Requirement
What is needed here is an exact copy of every record below.

Data for processing
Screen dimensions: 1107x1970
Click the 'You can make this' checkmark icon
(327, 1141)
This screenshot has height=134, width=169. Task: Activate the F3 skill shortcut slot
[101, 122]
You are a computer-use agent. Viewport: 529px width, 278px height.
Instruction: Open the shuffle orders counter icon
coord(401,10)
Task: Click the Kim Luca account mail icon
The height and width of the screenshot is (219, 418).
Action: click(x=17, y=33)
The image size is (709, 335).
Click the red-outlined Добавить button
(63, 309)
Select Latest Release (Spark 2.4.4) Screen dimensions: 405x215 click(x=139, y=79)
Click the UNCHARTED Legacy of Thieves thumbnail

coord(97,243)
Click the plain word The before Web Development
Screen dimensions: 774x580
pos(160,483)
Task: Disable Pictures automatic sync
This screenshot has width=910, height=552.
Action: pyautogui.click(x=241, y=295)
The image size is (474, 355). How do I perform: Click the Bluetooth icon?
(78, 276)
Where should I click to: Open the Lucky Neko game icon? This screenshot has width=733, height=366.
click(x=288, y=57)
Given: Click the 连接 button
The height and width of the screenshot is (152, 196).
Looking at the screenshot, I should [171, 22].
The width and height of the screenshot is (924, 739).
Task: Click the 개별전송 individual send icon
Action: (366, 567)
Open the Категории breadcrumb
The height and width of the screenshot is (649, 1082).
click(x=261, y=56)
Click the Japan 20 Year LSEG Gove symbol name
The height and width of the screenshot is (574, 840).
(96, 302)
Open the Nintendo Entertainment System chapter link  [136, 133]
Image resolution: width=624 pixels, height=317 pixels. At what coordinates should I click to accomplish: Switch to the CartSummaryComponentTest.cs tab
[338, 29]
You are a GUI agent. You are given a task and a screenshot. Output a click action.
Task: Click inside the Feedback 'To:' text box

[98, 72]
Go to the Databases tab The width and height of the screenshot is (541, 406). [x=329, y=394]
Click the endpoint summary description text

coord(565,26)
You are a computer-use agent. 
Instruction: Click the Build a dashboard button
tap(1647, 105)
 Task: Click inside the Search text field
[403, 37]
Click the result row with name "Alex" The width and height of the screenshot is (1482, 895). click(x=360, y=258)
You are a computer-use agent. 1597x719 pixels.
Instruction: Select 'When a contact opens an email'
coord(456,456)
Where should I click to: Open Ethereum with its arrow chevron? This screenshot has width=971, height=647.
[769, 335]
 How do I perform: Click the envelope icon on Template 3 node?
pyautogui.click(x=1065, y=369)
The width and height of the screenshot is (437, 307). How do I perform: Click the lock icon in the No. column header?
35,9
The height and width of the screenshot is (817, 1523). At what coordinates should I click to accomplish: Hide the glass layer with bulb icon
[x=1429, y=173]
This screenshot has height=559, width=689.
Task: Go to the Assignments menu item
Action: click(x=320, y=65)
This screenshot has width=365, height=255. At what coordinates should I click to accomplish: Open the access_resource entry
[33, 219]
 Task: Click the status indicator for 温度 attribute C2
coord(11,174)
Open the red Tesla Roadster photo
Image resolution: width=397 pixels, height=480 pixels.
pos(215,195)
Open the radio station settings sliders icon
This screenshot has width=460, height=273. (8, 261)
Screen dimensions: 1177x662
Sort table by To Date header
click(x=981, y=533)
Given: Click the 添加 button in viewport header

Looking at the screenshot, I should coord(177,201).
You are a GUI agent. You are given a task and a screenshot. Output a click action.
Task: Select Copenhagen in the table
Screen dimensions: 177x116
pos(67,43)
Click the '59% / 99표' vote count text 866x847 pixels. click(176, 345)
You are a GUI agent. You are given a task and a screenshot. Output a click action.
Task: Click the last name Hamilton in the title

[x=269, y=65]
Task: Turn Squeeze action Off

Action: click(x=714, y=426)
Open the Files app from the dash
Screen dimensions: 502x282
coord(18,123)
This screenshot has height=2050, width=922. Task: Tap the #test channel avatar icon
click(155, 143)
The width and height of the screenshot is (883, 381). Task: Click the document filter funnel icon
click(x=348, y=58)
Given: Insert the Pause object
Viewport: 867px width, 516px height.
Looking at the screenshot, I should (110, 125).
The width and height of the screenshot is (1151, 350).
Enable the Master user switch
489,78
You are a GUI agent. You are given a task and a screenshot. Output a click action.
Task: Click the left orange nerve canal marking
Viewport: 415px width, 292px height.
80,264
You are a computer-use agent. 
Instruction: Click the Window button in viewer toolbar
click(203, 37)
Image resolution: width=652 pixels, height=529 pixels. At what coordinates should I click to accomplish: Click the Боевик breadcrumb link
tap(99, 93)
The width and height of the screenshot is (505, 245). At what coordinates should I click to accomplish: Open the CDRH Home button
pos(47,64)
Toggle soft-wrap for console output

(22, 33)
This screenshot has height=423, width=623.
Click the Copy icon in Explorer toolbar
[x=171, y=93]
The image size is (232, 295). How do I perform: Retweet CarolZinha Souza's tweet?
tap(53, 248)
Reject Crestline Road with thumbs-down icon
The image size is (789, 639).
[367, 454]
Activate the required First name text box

Task answer
Screen dimensions: 1107x1970
Click the 'You can make this' checkmark icon
(327, 1141)
This screenshot has height=134, width=169. Task: Activate the F3 skill shortcut slot
[101, 122]
You are a computer-use agent. Viewport: 529px width, 278px height.
Instruction: Open the shuffle orders counter icon
coord(401,10)
Task: Click the Kim Luca account mail icon
The height and width of the screenshot is (219, 418).
Action: click(x=17, y=33)
The image size is (709, 335).
Click the red-outlined Добавить button
(63, 309)
Select Latest Release (Spark 2.4.4) Screen dimensions: 405x215 click(x=139, y=79)
Click the UNCHARTED Legacy of Thieves thumbnail

coord(97,243)
Click the plain word The before Web Development
Screen dimensions: 774x580
pos(160,483)
Task: Disable Pictures automatic sync
This screenshot has width=910, height=552.
Action: pyautogui.click(x=241, y=295)
The image size is (474, 355). How do I perform: Click the Bluetooth icon?
(78, 276)
Where should I click to: Open the Lucky Neko game icon? This screenshot has width=733, height=366.
click(x=288, y=57)
Given: Click the 连接 button
The height and width of the screenshot is (152, 196).
Looking at the screenshot, I should [171, 22].
The width and height of the screenshot is (924, 739).
Task: Click the 개별전송 individual send icon
Action: (366, 567)
Open the Категории breadcrumb
The height and width of the screenshot is (649, 1082).
click(x=261, y=56)
Click the Japan 20 Year LSEG Gove symbol name
The height and width of the screenshot is (574, 840).
(96, 302)
Open the Nintendo Entertainment System chapter link  [136, 133]
Image resolution: width=624 pixels, height=317 pixels. At what coordinates should I click to accomplish: Switch to the CartSummaryComponentTest.cs tab
[338, 29]
You are a GUI agent. You are given a task and a screenshot. Output a click action.
Task: Click inside the Feedback 'To:' text box

[98, 72]
Go to the Databases tab The width and height of the screenshot is (541, 406). [x=329, y=394]
Click the endpoint summary description text

coord(565,26)
You are a computer-use agent. 
Instruction: Click the Build a dashboard button
tap(1647, 105)
 Task: Click inside the Search text field
[403, 37]
Click the result row with name "Alex" The width and height of the screenshot is (1482, 895). click(x=360, y=258)
You are a computer-use agent. 1597x719 pixels.
Instruction: Select 'When a contact opens an email'
coord(456,456)
Where should I click to: Open Ethereum with its arrow chevron? This screenshot has width=971, height=647.
[769, 335]
 How do I perform: Click the envelope icon on Template 3 node?
pyautogui.click(x=1065, y=369)
The width and height of the screenshot is (437, 307). How do I perform: Click the lock icon in the No. column header?
35,9
The height and width of the screenshot is (817, 1523). At what coordinates should I click to accomplish: Hide the glass layer with bulb icon
[x=1429, y=173]
This screenshot has height=559, width=689.
Task: Go to the Assignments menu item
Action: click(x=320, y=65)
This screenshot has width=365, height=255. At what coordinates should I click to accomplish: Open the access_resource entry
[33, 219]
 Task: Click the status indicator for 温度 attribute C2
coord(11,174)
Open the red Tesla Roadster photo
Image resolution: width=397 pixels, height=480 pixels.
pos(215,195)
Open the radio station settings sliders icon
This screenshot has width=460, height=273. (8, 261)
Screen dimensions: 1177x662
Sort table by To Date header
click(x=981, y=533)
Given: Click the 添加 button in viewport header

Looking at the screenshot, I should coord(177,201).
You are a GUI agent. You are given a task and a screenshot. Output a click action.
Task: Select Copenhagen in the table
Screen dimensions: 177x116
pos(67,43)
Click the '59% / 99표' vote count text 866x847 pixels. click(176, 345)
You are a GUI agent. You are given a task and a screenshot. Output a click action.
Task: Click the last name Hamilton in the title

[x=269, y=65]
Task: Turn Squeeze action Off

Action: click(x=714, y=426)
Open the Files app from the dash
Screen dimensions: 502x282
coord(18,123)
This screenshot has height=2050, width=922. Task: Tap the #test channel avatar icon
click(155, 143)
The width and height of the screenshot is (883, 381). Task: Click the document filter funnel icon
click(x=348, y=58)
Given: Insert the Pause object
Viewport: 867px width, 516px height.
Looking at the screenshot, I should (110, 125).
The width and height of the screenshot is (1151, 350).
Enable the Master user switch
489,78
You are a GUI agent. You are given a task and a screenshot. Output a click action.
Task: Click the left orange nerve canal marking
Viewport: 415px width, 292px height.
80,264
You are a computer-use agent. 
Instruction: Click the Window button in viewer toolbar
click(203, 37)
Image resolution: width=652 pixels, height=529 pixels. At what coordinates should I click to accomplish: Click the Боевик breadcrumb link
tap(99, 93)
The width and height of the screenshot is (505, 245). At what coordinates should I click to accomplish: Open the CDRH Home button
pos(47,64)
Toggle soft-wrap for console output

(22, 33)
This screenshot has height=423, width=623.
Click the Copy icon in Explorer toolbar
[x=171, y=93]
The image size is (232, 295). How do I perform: Retweet CarolZinha Souza's tweet?
tap(53, 248)
Reject Crestline Road with thumbs-down icon
The image size is (789, 639).
[367, 454]
Activate the required First name text box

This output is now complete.